The shaman told authorities that he and two other men had buried Kyle's body, according to Oswald and Peruvian newspaper El Comercio.
"They said they put him in a wheelbarrow, took him about a mile down the road, dug a pit, buried him, and burned all his belongings," Oswald said.
She returned to Peru where she had to identify her son's body. An autopsy in Peru was inconclusive.
The shaman, whose real name is Jose Piñeda, and the two other men were arrested. Piñeda was eventually convicted of homicide and lying to authorities, and sentenced to five years in prison, according to local Peruvian media.
Kyle's body was eventually brought back to California where Oswald said another autopsy also came up inconclusive, and he was cremated.
According to El Comercio, the shaman told police that Kyle Nolan took too much ayahuasca.
There's no conclusive evidence of what killed Kyle, Oswald said. "The only thing there is possibly out there is maybe the toxicology (results), but I can't get that unless I go back to Peru."
An unregulated drug
It's still unclear how ayahuasca can kill someone. Very little is known about ayahuasca and its effects and many shamanic centers, including the Shimbre Shamanic Center, require participants to cleanse their bodies for several months before taking ayahuasca -- a regiment that Oswald said her son followed very closely.
Ethnobotanical organizations are trying to raise money to study ayahuasca and its medicinal qualities, as well as create a health guide for tourists interested in traveling to shamanic centers in the Amazon.

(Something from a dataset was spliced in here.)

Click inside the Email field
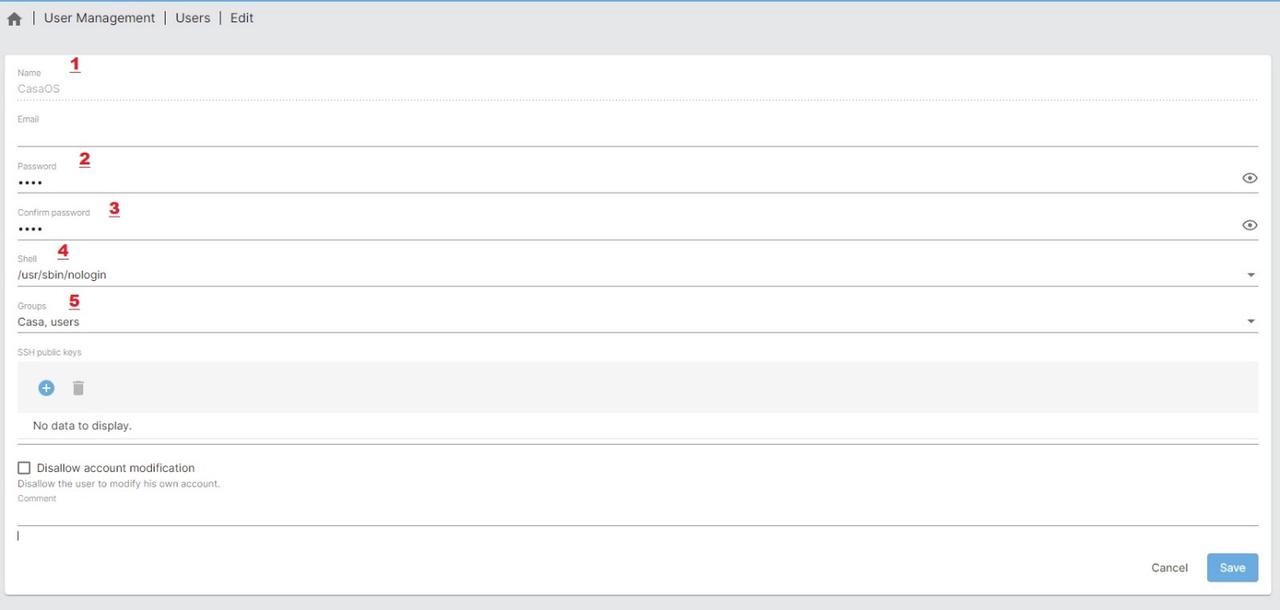[x=400, y=135]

There's a growing concern that as more Western tourists head to the Amazon looking for a psychedelic experience, more fly-by-night "shamans" will pop up looking to cash in on the boom. There have been other reported deaths, as well as reports of physical and sexual assaults.
Oswald admits she still struggles with grief and agreed to talk to CNN about her son's death because she hopes it might help warn young people like her son who are seeking ayahuasca treatment in the Amazon.

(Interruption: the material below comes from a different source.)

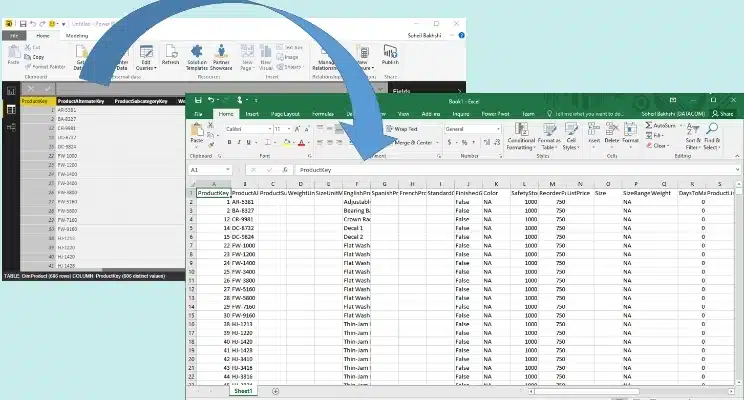Switch to Data view in left sidebar
The height and width of the screenshot is (400, 744).
pos(11,107)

"If you're going to do this, you really really really need to research it and make sure wherever you find is properly supervised and there's medical supervision there," she said. "And maybe even staying in the United States if you need to do it."
She remains suspicious about the whole ayahuasca tourism boom, saying "I just think it's become a fad, maybe it's like the LSD of the '60s."
But she said she would support some sort of regulation of the ayahuasca tourism industry if it ensured that participants would be monitored by medical professionals.
"I definitely think it needs to be monitored somehow. It's a hallucinogenic drug. ... They call it a medicine, but it is a hallucinogenic drug," she said. "Obviously there's side effects to everything. Anyone can have an adverse reaction to something. You don't leave someone alone with a hallucinogenic drug (in their system)."
Oswald says she'll probably return to Peru one day when she's ready. She is not considering any further legal action because, as she said, "I can't put myself in that position to continue hating someone."
"I just have to try to get this behind me. I can't continue to hate the shaman. ... I can't let him ruin my life any more than he already has," she said. "I need to get beyond it."